ACTIVITY. Everything from the line containing "Viewport: 1313px width, 609px" through the end of the entries should be transcribed exactly. Leave out all other lines.

ENTRIES SHOWN.
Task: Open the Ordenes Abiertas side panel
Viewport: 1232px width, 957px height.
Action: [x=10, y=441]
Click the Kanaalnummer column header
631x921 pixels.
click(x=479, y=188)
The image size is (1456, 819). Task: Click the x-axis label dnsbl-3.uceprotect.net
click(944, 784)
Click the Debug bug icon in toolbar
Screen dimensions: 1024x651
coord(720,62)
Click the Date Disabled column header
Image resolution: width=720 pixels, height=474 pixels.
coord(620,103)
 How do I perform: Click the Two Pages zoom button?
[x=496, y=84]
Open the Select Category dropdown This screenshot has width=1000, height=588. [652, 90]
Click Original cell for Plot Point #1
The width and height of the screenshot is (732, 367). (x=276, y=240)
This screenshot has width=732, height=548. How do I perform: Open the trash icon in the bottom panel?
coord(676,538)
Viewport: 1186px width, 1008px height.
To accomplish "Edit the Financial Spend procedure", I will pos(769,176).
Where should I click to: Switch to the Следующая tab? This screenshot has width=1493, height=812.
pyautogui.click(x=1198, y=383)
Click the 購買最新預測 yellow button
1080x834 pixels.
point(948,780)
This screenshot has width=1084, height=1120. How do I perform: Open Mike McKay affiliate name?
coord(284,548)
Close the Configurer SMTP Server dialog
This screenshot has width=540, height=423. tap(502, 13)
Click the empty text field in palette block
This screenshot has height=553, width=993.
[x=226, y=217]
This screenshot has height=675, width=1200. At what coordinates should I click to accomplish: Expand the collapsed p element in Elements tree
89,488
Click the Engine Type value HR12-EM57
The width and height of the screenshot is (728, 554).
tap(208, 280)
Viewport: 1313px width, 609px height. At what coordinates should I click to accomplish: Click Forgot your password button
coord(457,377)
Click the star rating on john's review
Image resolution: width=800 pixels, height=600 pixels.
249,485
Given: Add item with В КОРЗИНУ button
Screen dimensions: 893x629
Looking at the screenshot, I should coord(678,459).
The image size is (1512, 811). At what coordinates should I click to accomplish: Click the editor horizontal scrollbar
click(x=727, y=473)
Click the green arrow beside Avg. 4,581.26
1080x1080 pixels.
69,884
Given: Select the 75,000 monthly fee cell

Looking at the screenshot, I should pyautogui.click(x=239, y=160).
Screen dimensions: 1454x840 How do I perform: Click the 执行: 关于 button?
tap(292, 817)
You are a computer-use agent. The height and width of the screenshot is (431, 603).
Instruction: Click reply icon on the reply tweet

SOLUTION TO THIS PROBLEM.
Viewport: 1313px width, 609px height. At what coordinates should I click to accomplish: Click Forgot your password button
coord(457,377)
Click the star rating on john's review
Image resolution: width=800 pixels, height=600 pixels.
249,485
Given: Add item with В КОРЗИНУ button
Screen dimensions: 893x629
Looking at the screenshot, I should coord(678,459).
The image size is (1512, 811). At what coordinates should I click to accomplish: Click the editor horizontal scrollbar
click(x=727, y=473)
Click the green arrow beside Avg. 4,581.26
1080x1080 pixels.
69,884
Given: Select the 75,000 monthly fee cell

Looking at the screenshot, I should pyautogui.click(x=239, y=160).
Screen dimensions: 1454x840 How do I perform: Click the 执行: 关于 button?
tap(292, 817)
You are a computer-use agent. The height and width of the screenshot is (431, 603).
Instruction: Click reply icon on the reply tweet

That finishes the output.